(Beginning of Data in this exercise)

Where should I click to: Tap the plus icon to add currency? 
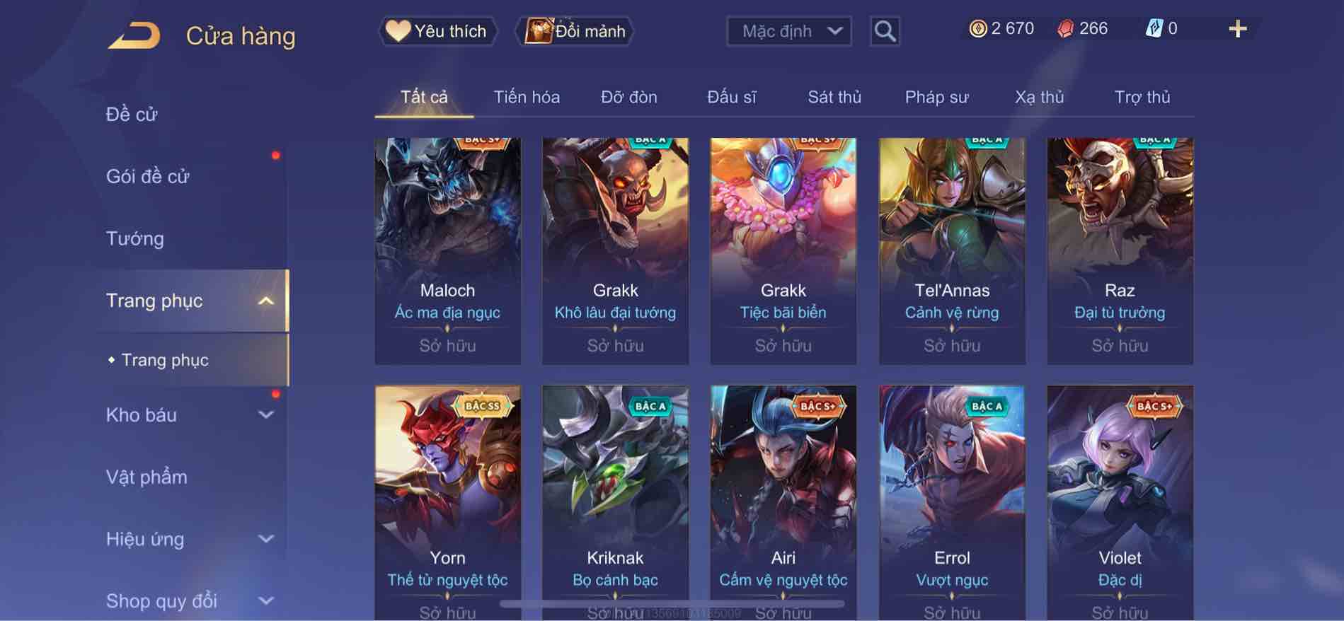(1237, 29)
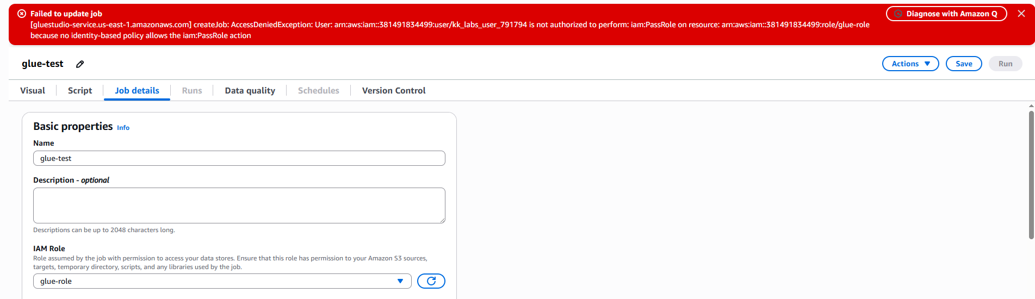Open the Info link next to Basic properties

(123, 128)
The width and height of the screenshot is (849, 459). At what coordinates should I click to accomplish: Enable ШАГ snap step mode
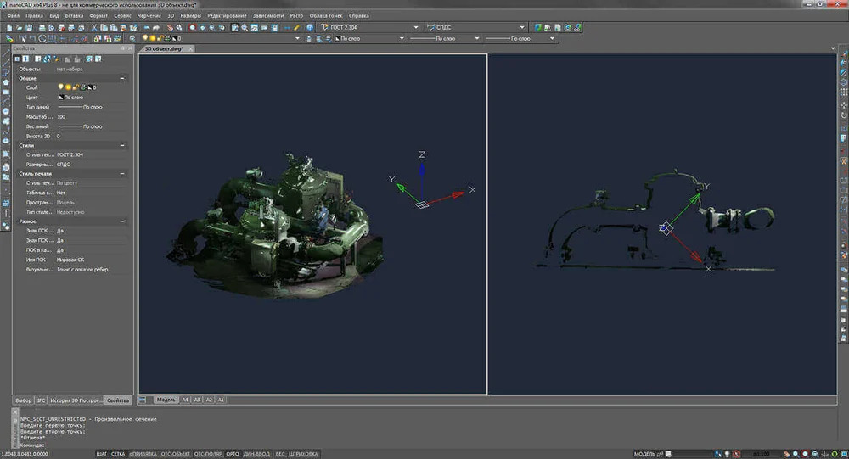coord(101,454)
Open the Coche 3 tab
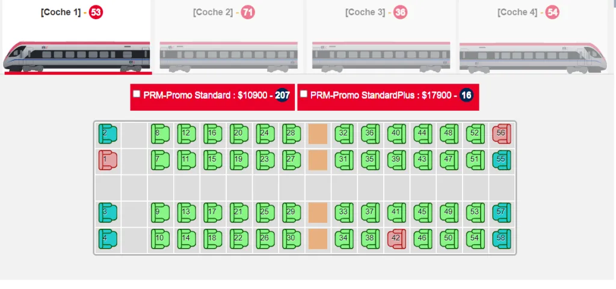The width and height of the screenshot is (616, 289). pos(365,12)
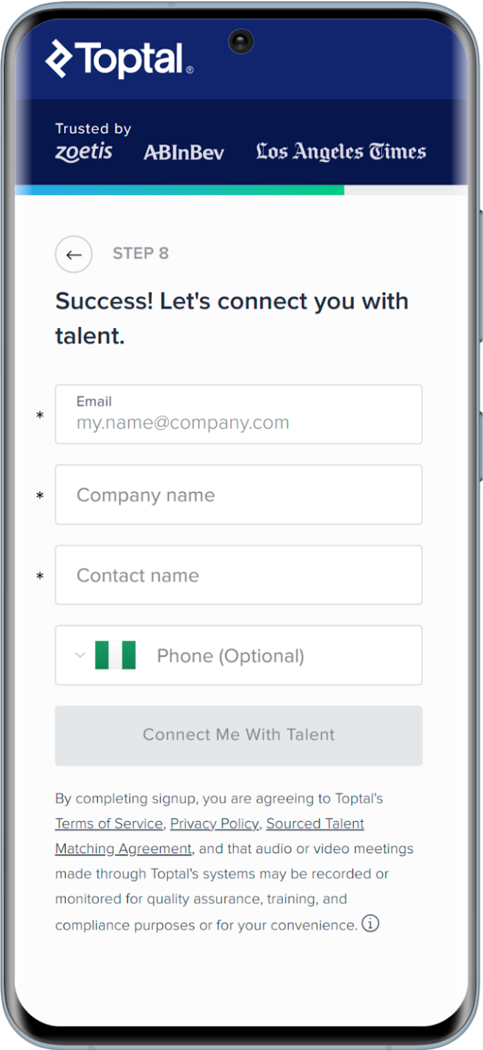483x1050 pixels.
Task: Click the back arrow above Step 8
Action: pyautogui.click(x=74, y=254)
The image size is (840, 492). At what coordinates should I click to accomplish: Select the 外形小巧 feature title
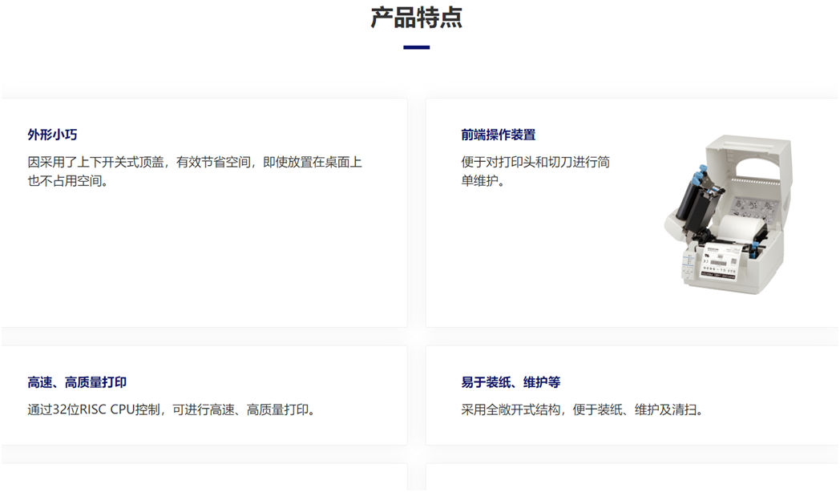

(End of Data in this exercise)

Activity: Word for word, copy every line of the data, excluding any pictures.

Expected answer:
Where should I click to: Tap the plus icon to add currency? 
(1237, 29)
Open the Info link next to Basic properties

(123, 128)
The width and height of the screenshot is (849, 459). At what coordinates should I click to accomplish: Enable ШАГ snap step mode
coord(101,454)
Open the Coche 3 tab
The width and height of the screenshot is (616, 289). pos(365,12)
483x1050 pixels.
Task: Click the back arrow above Step 8
Action: pyautogui.click(x=74, y=254)
The image size is (840, 492). At what coordinates should I click to accomplish: Select the 外形小巧 feature title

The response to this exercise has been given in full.